Ma questa cuccagna rischia di finire, visto che il Commissario europeo per l’Ambiente, Stavros Dimas, ha parlato chiaro alle autorità italiane: “Le dichiarazioni di buona volontà non bastano più e se il Governo Prodi non passerà ai fatti, prendendo immediatamente misure concrete per risolvere la situazione rifiuti, si passerà alla seconda fase della procedura d’infrazione che consiste in un parere motivato, ultimo richiamo scritto da parte della Commissione europea. Se l’Italia non si conformerà al parere motivato, il caso passerà direttamente alla Corte di Giustizia europea, con il rischio che il nostro paese si ritrovi a dover pagare ingenti sanzioni pecuniarie nel caso in cui sia riscontrata una violazione del trattato”.

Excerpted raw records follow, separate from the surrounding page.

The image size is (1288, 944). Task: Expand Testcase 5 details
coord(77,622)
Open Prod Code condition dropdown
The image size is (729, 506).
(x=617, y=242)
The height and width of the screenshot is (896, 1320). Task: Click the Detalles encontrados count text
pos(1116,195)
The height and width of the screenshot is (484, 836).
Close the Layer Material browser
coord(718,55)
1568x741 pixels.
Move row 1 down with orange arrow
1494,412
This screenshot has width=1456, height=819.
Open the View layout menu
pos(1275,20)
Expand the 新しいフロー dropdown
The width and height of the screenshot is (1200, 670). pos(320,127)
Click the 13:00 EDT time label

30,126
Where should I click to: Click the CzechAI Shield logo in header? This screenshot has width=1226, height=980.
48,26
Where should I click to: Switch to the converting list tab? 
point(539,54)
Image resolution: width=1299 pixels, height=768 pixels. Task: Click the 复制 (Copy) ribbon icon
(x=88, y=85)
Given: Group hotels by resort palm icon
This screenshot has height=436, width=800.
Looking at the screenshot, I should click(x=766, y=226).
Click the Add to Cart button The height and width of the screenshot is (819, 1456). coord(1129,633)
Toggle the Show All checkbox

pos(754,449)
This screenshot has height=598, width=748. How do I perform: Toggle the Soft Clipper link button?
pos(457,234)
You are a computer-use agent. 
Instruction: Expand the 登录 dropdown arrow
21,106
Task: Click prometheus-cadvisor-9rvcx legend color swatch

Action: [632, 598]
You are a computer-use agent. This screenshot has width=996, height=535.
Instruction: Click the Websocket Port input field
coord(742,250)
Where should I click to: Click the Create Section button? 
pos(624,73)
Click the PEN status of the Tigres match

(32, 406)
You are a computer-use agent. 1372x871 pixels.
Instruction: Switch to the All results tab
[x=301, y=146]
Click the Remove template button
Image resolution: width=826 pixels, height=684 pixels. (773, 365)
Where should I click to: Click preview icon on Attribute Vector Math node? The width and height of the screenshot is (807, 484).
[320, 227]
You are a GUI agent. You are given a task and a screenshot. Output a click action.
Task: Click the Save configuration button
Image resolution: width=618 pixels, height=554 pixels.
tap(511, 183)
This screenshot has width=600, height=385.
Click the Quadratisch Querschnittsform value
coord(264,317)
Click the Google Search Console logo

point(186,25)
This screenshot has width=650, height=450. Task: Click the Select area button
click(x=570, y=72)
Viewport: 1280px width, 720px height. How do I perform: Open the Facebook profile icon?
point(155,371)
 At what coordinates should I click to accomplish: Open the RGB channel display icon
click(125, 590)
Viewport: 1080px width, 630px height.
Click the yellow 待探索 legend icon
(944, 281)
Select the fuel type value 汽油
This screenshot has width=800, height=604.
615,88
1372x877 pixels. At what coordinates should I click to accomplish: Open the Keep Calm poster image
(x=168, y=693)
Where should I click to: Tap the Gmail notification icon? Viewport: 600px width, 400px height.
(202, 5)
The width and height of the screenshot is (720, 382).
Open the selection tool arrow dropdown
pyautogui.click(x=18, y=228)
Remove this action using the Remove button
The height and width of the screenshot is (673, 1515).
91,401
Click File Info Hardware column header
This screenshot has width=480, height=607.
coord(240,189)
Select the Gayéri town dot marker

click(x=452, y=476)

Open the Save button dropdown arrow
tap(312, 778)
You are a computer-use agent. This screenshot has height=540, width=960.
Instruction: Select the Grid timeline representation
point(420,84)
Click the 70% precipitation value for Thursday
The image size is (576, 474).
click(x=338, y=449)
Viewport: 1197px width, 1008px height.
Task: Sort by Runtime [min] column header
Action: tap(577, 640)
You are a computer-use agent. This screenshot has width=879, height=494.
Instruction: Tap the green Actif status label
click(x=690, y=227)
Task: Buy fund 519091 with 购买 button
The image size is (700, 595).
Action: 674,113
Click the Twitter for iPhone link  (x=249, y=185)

C’è poco da aggiungere. L’unica speranza è che in qualche modo Prodi e il governo, la regione Campania e il suo governatore Bassolino, la città di Napoli e il sindaco Jervolino, nonché le amministrazioni coinvolte, diano tutti prova almeno di buon senso, è che procedano con quel minimo di competenza, di senso del dovere che in certi casi è obbligatorio dimostrare.
Ci aspettiamo che, anche il Ministero dell’Ambiente che finora non ha brillato né per iniziative, ma nemmeno per battere i pugni sul tavolo, dia un qualche segno della sua presenza.